Consider this quote from one of the ethicists in the Times: “Eliminating embryos with such [GSS] genes is essentially saying someone like Ms. Kalinsky should never have been born,” said David Wasserman, an ethicist at Yeshiva University and consultant to the department of bioethics at the National Institutes of Health. Wasserman (who works at a university known for its religiously conservative positions) is basically equating genetic screening with abortion.
As someone who is creating embryos for the express purpose of selecting the healthiest eight-cell structures to transfer to my womb and discarding the rest because they would not result in a healthy baby, I believe that embryos are not life. They are only the potential for life.
Genetic screening is a wonderful technology that can change the face of IVF: Doctors can finally know which embryos are healthy instead of guessing based on an embryo’s appearance (healthy-looking embryos are not always healthy). Genetic screening enables doctors to transfer fewer embryos to a woman’s womb, reducing instances of multiple births, which are also unhealthy for the mother and children. Transferring healthy embryos will also prevent mothers from having to abort mid-term or bear babies with birth defects. PGD enables thousands of couples to bear healthy babies.

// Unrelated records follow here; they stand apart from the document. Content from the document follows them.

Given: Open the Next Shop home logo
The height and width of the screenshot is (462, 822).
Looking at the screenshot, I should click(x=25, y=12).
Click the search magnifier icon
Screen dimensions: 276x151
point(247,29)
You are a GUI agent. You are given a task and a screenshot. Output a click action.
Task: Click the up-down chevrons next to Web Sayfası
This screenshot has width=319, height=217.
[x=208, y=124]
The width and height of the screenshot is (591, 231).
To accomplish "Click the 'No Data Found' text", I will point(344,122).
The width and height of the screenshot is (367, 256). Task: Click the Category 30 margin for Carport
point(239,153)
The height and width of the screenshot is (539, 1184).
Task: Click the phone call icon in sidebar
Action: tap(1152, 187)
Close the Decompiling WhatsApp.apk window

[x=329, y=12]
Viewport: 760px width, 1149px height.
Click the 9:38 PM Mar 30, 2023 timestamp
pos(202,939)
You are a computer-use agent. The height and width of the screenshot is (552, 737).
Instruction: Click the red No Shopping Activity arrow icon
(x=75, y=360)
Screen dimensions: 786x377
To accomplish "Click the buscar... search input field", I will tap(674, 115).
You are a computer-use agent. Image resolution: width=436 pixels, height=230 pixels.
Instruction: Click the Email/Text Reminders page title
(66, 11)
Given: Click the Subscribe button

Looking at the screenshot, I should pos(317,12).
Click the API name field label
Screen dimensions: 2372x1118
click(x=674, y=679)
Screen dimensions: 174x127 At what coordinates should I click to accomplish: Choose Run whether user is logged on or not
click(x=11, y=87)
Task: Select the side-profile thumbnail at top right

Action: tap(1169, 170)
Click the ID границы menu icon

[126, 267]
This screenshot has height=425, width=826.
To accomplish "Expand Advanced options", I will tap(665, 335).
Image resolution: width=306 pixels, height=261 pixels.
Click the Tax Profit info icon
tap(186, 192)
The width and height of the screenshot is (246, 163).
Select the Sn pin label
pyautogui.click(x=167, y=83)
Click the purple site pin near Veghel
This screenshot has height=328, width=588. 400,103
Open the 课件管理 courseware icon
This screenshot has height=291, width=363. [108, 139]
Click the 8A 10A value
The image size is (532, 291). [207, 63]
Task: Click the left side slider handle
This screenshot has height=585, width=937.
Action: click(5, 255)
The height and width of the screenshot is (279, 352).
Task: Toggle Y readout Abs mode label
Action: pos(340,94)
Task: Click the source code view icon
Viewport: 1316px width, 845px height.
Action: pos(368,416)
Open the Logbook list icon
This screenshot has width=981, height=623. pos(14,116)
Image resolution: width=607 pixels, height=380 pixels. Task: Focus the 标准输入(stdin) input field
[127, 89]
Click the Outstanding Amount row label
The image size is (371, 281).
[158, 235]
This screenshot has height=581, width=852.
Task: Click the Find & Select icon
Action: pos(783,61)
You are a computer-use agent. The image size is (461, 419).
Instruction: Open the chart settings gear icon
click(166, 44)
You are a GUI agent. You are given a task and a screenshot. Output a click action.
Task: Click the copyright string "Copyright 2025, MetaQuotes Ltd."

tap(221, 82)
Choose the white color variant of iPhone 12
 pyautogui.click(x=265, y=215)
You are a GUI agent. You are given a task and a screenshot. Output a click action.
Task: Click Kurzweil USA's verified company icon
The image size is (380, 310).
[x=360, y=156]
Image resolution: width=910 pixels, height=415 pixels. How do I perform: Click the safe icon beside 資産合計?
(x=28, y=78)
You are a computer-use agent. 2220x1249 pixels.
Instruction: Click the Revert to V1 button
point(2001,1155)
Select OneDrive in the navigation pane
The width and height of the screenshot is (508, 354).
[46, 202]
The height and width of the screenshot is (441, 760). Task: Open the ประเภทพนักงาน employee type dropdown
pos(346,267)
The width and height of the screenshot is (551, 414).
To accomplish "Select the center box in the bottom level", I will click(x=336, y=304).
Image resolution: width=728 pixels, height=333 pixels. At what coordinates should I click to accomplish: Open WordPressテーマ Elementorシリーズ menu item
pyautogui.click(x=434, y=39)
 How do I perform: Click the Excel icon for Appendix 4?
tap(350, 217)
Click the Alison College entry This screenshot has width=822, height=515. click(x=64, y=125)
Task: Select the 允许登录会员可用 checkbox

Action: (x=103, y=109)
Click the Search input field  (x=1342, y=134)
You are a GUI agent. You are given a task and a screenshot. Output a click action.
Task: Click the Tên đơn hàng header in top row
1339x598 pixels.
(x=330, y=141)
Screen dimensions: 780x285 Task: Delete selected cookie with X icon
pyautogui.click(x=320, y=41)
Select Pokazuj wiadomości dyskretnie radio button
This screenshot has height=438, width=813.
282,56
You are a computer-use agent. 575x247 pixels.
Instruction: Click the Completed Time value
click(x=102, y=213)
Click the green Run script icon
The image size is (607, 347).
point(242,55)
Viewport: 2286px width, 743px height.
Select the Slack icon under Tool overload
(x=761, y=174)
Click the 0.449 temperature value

In the future embryo screening might be part of all IVF. And while it’s valid to raise concerns about the ethical implications of which qualities the screening will test for (serious genetic mutations versus superficial ones like gender or skin color), what’s not valid is to make people fear PGD itself.
Correction, March 19, 2014: This article originally stated that the NIH does not fund fertility treatment or stem-cell research. Most restrictions on funding such research have been lifted. The information outlining the funding restrictions has been deleted. (Return.)